Site: cryptomator.org/Purpose. File/folder/drive/encrypter with virtual drive support.Country: Germany (Skymatic UG (haftungsbeschränkt))Price: FreewareOpensource: Yes
Imagine you are working on a top secret project, and you don't want anyone to know. Or you live in a bad neighborhood and you are afraid that someone comes and steals your stuff.
Or, imagine you buy, or use, free of charge (?), cloud space on any provider, be it Google,Microsoft,Dropbox,Amazon, or any of the other "minor" space providers. But there's a catch. In the hidden/small lines, the companies you give your files to, are entitled give access to 3rd parties (or do it themselves) to search through your data, hunting for whatever they wish, for marketing purposes, to know how you live, what you listen to, where you go, what do you like most...and imagine, just imagine, you don't want that.
Or, imagine you're a bastard that downloads copyrighted data likes movies or music and want to avoid being caught by the authorities.
You're stuck, unless you encrypt your data. That's what Cryptomator is for. You create a vault on disk, and Cryptomator gives you a virtual local drive. When you copy stuff into that drive, it is encrypted, content, file name, folder name, and in the end you lock your vault. After it is locked, if you go to the original location of the data, you won't see anything but garbled stuff.
To unlock the vault, of course you need a password, it better be a good one, and that's it.
Never ever save your password online, store it in your head, or encrypt it somewhere in your home.
What's the best about cryptomator ? It's "client-side", so you never need to give your password to anyone, any site. As long as your computer is secure (no keylogging trojans), you're safe.

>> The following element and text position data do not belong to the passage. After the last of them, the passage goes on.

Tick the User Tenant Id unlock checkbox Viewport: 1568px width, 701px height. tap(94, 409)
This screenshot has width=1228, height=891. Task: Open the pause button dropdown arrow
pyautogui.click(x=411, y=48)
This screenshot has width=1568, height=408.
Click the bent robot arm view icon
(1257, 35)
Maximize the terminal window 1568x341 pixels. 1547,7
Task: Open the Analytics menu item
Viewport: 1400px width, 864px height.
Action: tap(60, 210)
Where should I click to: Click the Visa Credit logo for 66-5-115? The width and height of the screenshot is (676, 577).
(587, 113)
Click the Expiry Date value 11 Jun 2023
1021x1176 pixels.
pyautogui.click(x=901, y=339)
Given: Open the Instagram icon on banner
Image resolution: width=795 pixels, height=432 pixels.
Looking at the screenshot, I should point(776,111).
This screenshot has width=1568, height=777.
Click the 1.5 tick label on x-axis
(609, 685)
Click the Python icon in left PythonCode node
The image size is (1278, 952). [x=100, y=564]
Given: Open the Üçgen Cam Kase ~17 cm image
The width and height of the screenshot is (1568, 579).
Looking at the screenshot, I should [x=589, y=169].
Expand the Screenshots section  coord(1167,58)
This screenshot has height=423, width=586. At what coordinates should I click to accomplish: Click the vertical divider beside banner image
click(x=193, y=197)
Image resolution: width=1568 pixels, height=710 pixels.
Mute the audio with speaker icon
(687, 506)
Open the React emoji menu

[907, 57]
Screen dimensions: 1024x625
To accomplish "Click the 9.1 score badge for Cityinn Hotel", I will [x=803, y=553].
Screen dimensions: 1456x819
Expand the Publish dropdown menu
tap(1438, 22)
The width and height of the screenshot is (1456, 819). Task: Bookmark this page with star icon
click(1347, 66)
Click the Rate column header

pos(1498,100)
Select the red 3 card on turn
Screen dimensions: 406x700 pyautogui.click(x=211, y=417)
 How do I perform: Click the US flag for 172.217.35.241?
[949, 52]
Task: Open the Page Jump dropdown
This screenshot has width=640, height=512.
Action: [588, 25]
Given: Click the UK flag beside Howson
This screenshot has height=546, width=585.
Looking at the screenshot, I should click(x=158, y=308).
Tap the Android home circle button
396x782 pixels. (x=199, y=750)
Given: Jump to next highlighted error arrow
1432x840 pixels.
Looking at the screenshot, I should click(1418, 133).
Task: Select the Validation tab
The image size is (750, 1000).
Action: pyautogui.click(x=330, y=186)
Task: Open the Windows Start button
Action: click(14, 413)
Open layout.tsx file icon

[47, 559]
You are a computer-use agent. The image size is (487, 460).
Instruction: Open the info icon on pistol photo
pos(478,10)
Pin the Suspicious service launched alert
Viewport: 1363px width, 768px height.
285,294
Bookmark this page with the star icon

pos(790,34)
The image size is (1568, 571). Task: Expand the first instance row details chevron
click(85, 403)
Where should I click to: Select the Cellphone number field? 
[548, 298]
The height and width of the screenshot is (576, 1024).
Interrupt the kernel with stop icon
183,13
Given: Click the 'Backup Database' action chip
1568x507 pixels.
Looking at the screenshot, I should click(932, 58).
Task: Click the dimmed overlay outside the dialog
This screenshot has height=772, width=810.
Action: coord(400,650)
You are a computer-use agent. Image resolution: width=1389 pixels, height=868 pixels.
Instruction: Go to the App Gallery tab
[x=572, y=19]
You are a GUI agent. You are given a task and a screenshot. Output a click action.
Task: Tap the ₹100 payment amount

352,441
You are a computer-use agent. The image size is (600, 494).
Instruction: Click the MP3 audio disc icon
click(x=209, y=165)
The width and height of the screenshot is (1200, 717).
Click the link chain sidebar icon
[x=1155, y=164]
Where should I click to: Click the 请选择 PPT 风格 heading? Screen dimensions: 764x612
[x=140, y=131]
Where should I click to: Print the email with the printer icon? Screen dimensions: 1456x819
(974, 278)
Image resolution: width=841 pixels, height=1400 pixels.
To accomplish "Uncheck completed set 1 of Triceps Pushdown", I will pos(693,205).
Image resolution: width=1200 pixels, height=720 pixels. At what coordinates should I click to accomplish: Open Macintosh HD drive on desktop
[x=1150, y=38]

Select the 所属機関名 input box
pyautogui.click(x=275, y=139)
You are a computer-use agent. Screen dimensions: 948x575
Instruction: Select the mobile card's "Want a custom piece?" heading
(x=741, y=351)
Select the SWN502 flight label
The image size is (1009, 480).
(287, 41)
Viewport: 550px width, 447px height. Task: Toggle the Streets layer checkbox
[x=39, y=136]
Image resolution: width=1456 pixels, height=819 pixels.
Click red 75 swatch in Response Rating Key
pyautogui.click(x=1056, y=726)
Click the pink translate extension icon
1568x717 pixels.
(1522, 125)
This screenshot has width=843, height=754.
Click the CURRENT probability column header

Being clientside is specially important when you create the vault on a "sync'ed" folder, meaning, a spot that will be sent to the cloud by your local cloud replication service.
And that's about it. Until today, it was not broken.
Each vault has its own 256 bit encryption as well as MAC masterkey used for encryption of file specific keys and file authentication, respectively. So they say.
And the best best best of all ? It's open source (well, so they say, I must check, tbh), so you know there's no backdoor implemented.
Transparent, fast (well, slower than a normal access but still good enough), encryption. What else do you need?